La Stampa 17.2.16
Letta tradito anche dalla sinistra Pd
Così Renzi conquistò il Palazzo
Una nuova ricostruzione illumina gli eventi del febbraio 2014
Complice la malattia di Bersani, le sue truppe si consegnarono al rottamatore
di Fabio Martini
Quella
mattina, finito di sorbire il suo solito tè, Enrico Letta capì che non
c’era più nulla da fare: Matteo Renzi lo aveva messo all’angolo. Erano
le 8 del 13 febbraio 2014 e al piano nobile di palazzo Chigi il
presidente del Consiglio fece entrare nel suo studio dalle pareti
dorate, i tre ospiti che avevano chiesto di vederlo: il vicesegretario
Lorenzo Guerini, il presidente dei senatori Luigi Zanda e quello dei
deputati, Roberto Speranza. E la presenza di Speranza, capofila della
ancora forte sinistra interna, fece capire al premier che il colpo di
grazia lo avevano inferto proprio loro, gli ex comunisti, a parole
ostili a Renzi ma nei fatti decisivi nel favorire la sua escalation. Ai
tre che gli chiedevano di lasciare il campo senza traumi, Letta rispose
così: «Questa è un’operazione che farà male al Paese». L’incontro fu
gelido, durò quattro minuti e dieci ore più tardi la Direzione del Pd
ritirò la fiducia a Letta e aprì la strada al governo guidato da Matteo
Renzi.
Frammento finale ma significativo di una vicenda che è
passata alla storia come un colpo di mano di Renzi ai danni di Letta.

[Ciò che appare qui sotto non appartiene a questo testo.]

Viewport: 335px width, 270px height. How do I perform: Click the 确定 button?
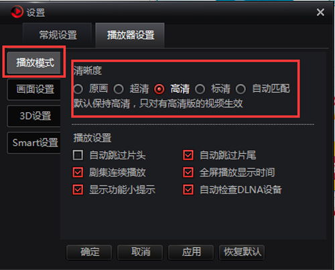[89, 252]
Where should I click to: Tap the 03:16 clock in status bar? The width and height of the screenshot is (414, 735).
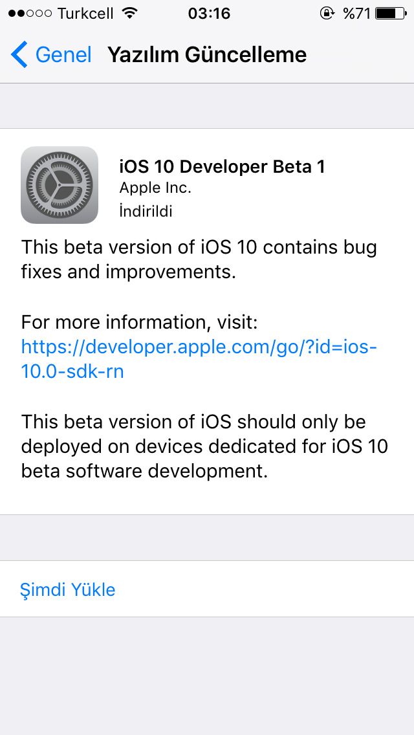209,13
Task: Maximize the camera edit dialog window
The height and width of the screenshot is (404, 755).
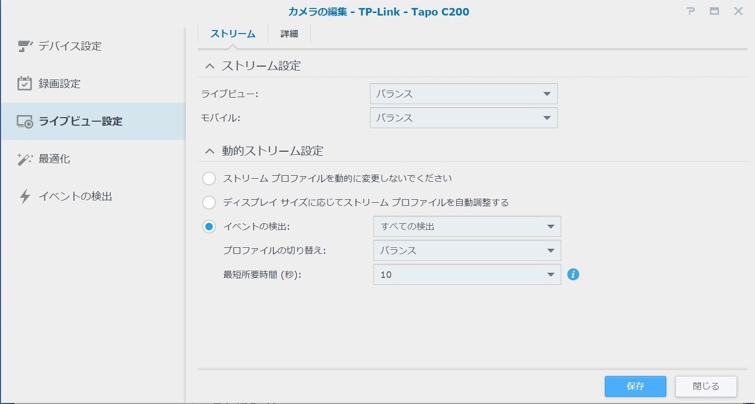Action: tap(714, 12)
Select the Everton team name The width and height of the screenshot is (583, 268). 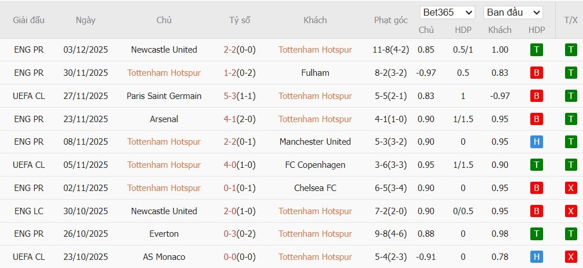pyautogui.click(x=164, y=234)
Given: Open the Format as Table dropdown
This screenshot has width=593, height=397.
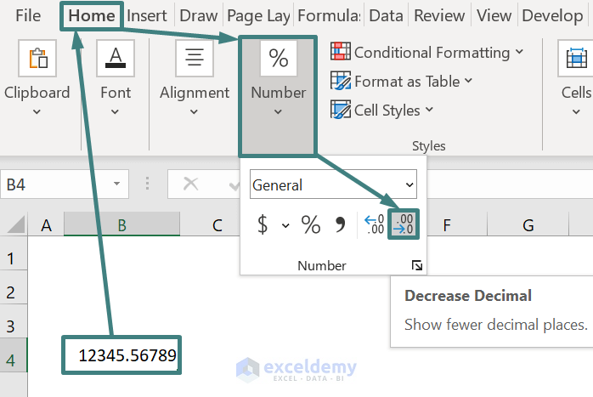Looking at the screenshot, I should [x=402, y=82].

Curiosamente Renzi non ha mai tentato di togliersi di dosso l’immagine
del pugnalatore: forse perché consapevole che non sarebbe stato ritenuto
credibile dopo il famoso «Enrico stai sereno», pronunciato pochi giorni
prima del fattaccio? Eppure, due anni dopo il cambio della guardia,
l’accumularsi delle testimonianze «postume» e la distanza dagli
avvenimenti consentono una lettura meno manichea di quel passaggio.
Renzi,
come raccontano da tempo i suoi amici, aveva deciso di puntare su
palazzo Chigi ben prima di vincere, nel dicembre 2013, le Primarie del
Pd. E lo aveva fatto, erodendo la base parlamentare del governo. In quei
mesi il sindaco di Firenze intreccia un rapporto personale con uno dei
capofila degli ex comunisti, Matteo Orfini e con l’ex dc Dario
Franceschini, vecchio sodale di Letta. Poi, una volta vinte le Primarie,
Renzi «punta» il core business, quello dei parlamentari in gran parte
vicini a Bersani. Con due messaggi che Renzi fa correre nei pourparler
quotidiani tra gli scranni parlamentari: «I sondaggi sono brutti, se
continuiamo col passo di Letta, alle Europee prendiamo una legnata» E
ancora: «Così non va, serve un governo di legislatura», che è sempre un
bel richiamo per parlamentari di qualsiasi età e ideologia.
I
mass-media non li intercettano, ma i messaggi renziani si infilano nelle
teste dei peones. E Letta? Maestro di manovre «palatine», non si
smuove: «Se vuole il mio posto, Renzi dovrà chiederlo esplicitamente,
per il Capo dello Stato questa è la procedura». Romano Prodi mette sul
chi vive il suo amico Enrico: «Tenta una sortita, non aver paura di
metterti in una controversia». Letta non si muove ma la talpa renziana
scava e - senza che nessuno se ne accorga - arriva fin dentro la
«cittadella rossa», che in quelle settimane non è presidiata dal suo
capo, Pier Luigi Bersani, ancora convalescente. E così il 6 febbraio
davanti alla Direzione Pd accade qualcosa che, riletto ex post, fa
capire tutto. Il segretario del Pd dedica al tema governo poche parole:
«Il Pd lo aiuta, accelerando le riforme». Non una parola di più, ma sono
i colonnelli della sinistra a spalancare il baratro. Stefano Fassina:
«Non può bastare un governo di intrattenimento». Alfredo D’Attorre:
«Serve un governo forte per arrivare al 2016». Gianni Cuperlo: «Reggiamo
senza guardar negli occhi il Paese?». Loro non possono ancora sapere
che Renzi, una volta preso il potere, li farà «neri», ma quella sera il
segretario raccoglierà il decisivo assist. Passano quattro giorni, Renzi
va a cena al Quirinale e può tranquillamente dire a Giorgio Napolitano:
«Tutto il Pd è con me»: gli ex democristiani ma anche gli ex comunisti.